Demonstrators in the town of Janaozen, in the heart of a petroleum-rich area in the country’s west, took to the streets over the weekend, enraged by a price hike in liquefied natural gas (LNG). The movement extended to Aktau, a big regional city on the Caspian Sea’s coast.
Kazakh President Kassym-Jomart Tokayev said on Twitter on Tuesday that a government committee in Aktau had “started functioning” and included members of his staff.
“The commission is instructed to find a mutually acceptable solution to the problem raised, in the interest of the stability of the country,” he said.

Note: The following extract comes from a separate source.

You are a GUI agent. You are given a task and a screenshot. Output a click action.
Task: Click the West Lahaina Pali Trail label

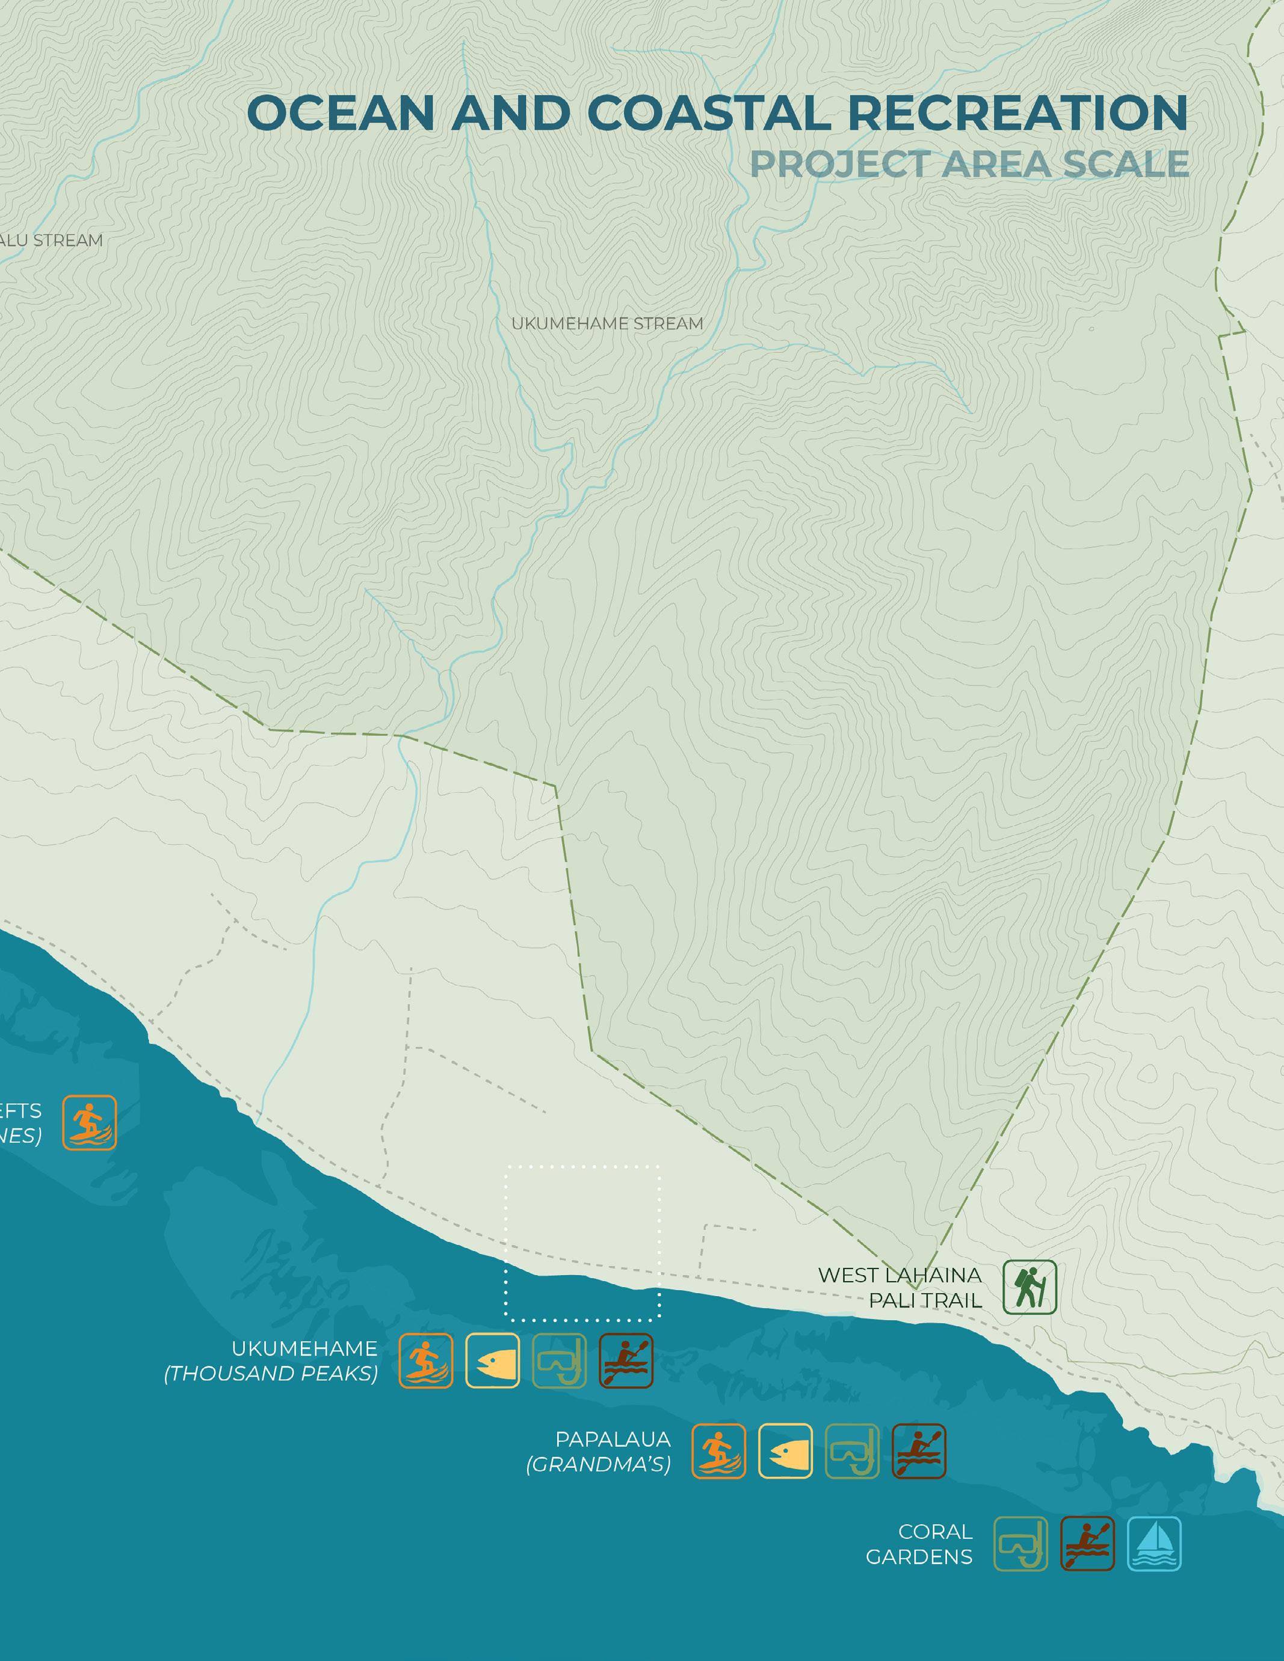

Mr. Tokayev nevertheless warned against “disturbances to public order”, calling on the demonstrators to “show responsibility and willingness to dialogue”.
Images on social media showed police surrounding protesters in Aktau on Monday evening.
In the evening, the authorities announced to concede a reduction in the price of LNG by setting it at 50 tenge (0.1 euro) per liter in the region.
This promise has not resulted in the dispersal of the demonstrators, who have set up tents according to local media, and demand to be able to speak to President Kasym-Jomart Tokayev.
Janaozen has in the past been the scene of the deadliest unrest that has rocked Kazakhstan since its independence from the USSR in 1991. In 2011, at least 14 striking oil workers were killed when police cracked down on a demonstration against working conditions and wages.
Tokayev, in power since 2019, was chosen as successor by historic leader Nursultan Nazarbayev, 81, who ruled Kazakhstan for thirty years from 1989 and retains influence.